* Work instructions
Your copy should hold the lines below from the first through the one that contains "Viewport: 800px width, 617px height.", each retyped exactly, and no pictures.

* Given records
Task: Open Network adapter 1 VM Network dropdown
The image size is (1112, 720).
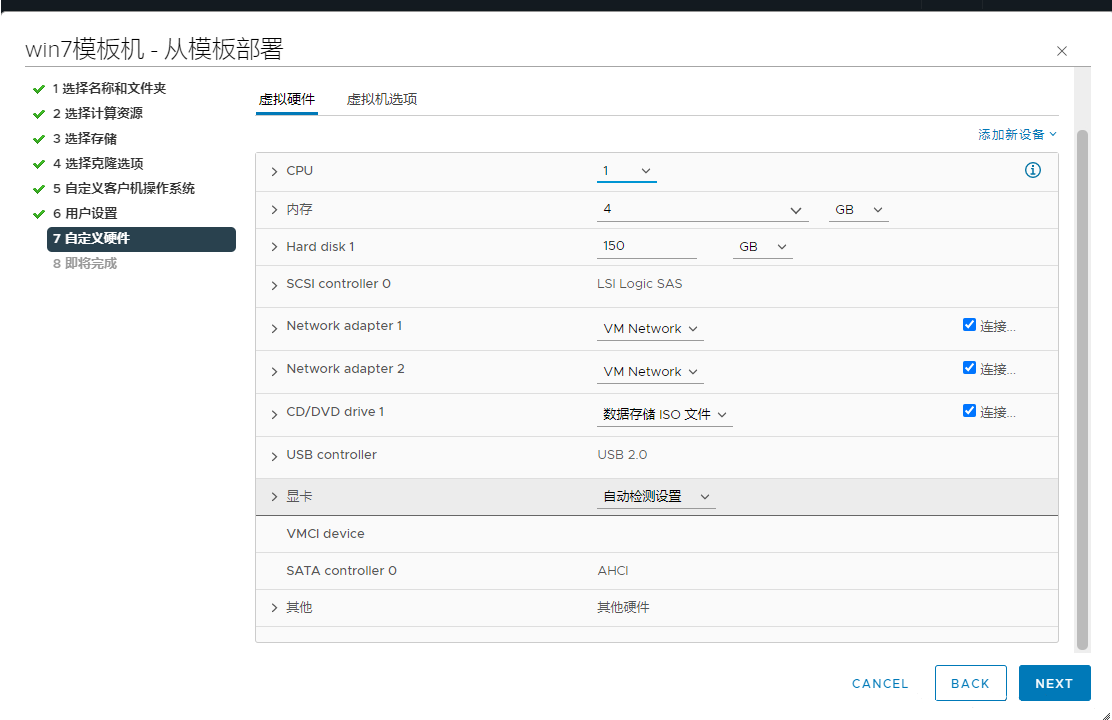Action: coord(650,329)
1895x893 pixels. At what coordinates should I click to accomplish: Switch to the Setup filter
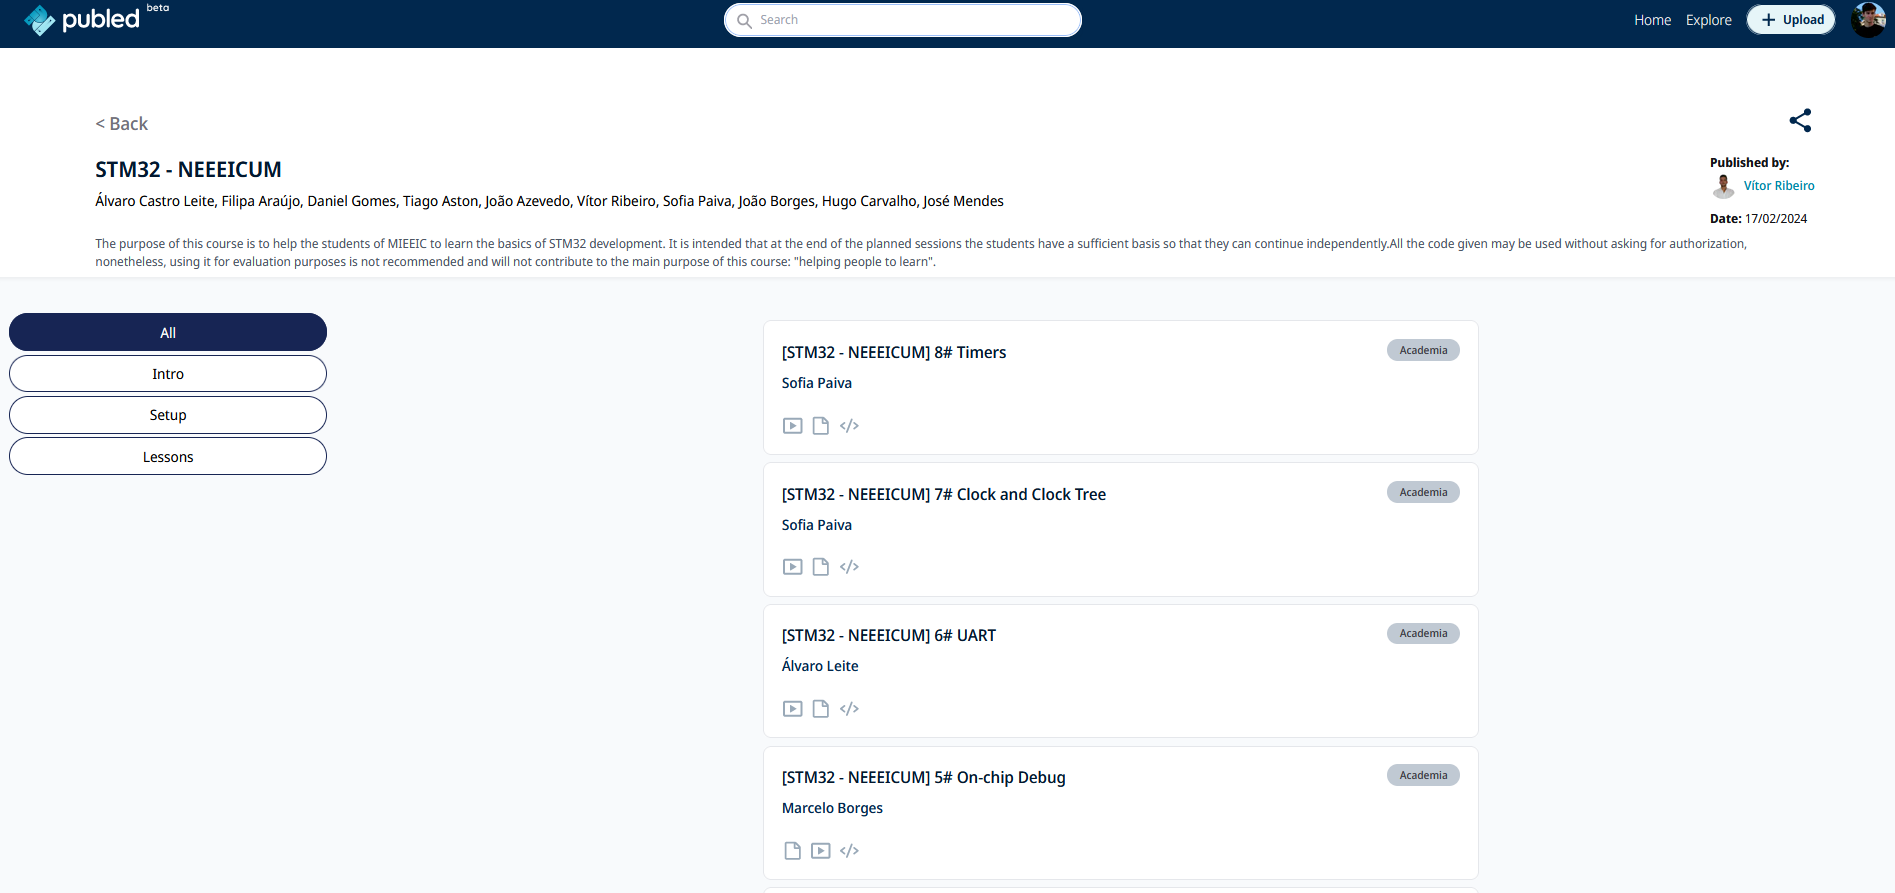(168, 415)
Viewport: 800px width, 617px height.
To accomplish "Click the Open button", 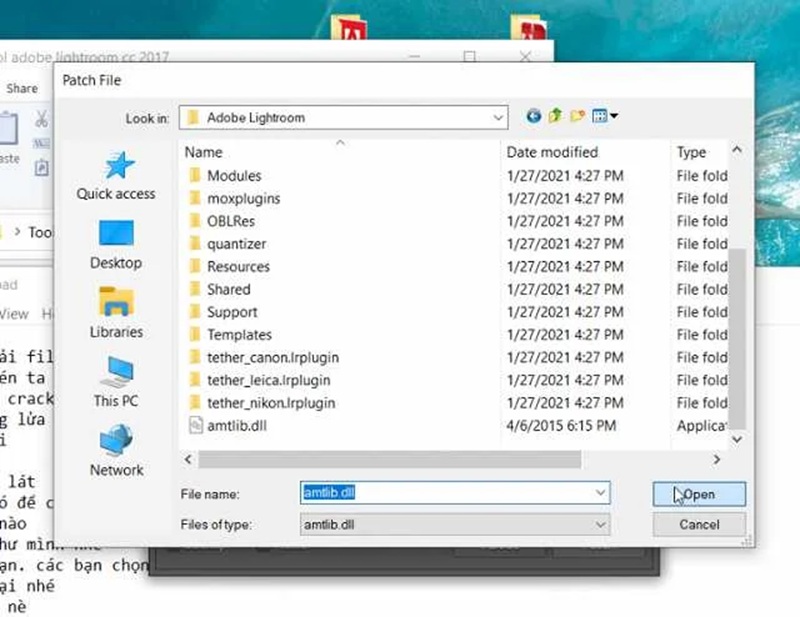I will click(698, 492).
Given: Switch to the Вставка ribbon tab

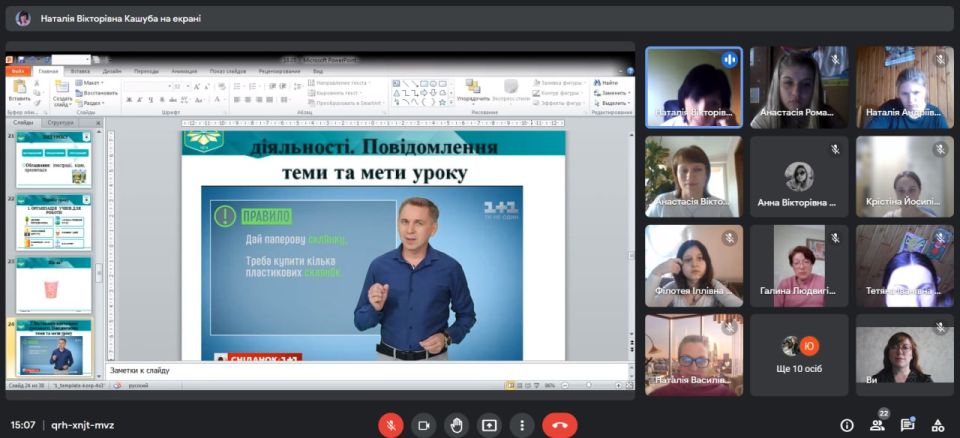Looking at the screenshot, I should coord(81,71).
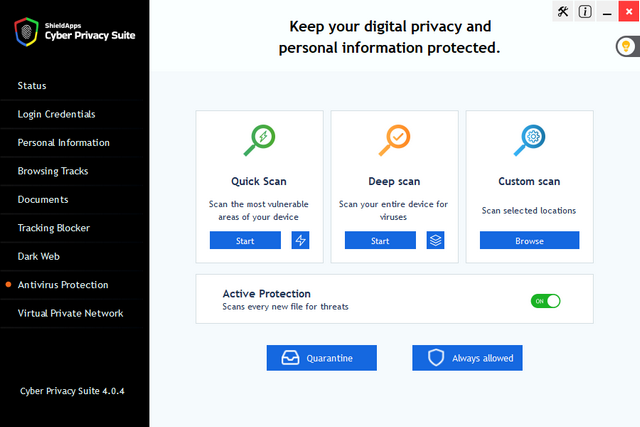
Task: Select Tracking Blocker in sidebar
Action: click(x=53, y=228)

* Worked solution
Task: Open Network adapter 1 VM Network dropdown
The image size is (1112, 720).
Action: coord(650,329)
1895x893 pixels. At what coordinates should I click to accomplish: Switch to the Setup filter
(168, 415)
Viewport: 800px width, 617px height.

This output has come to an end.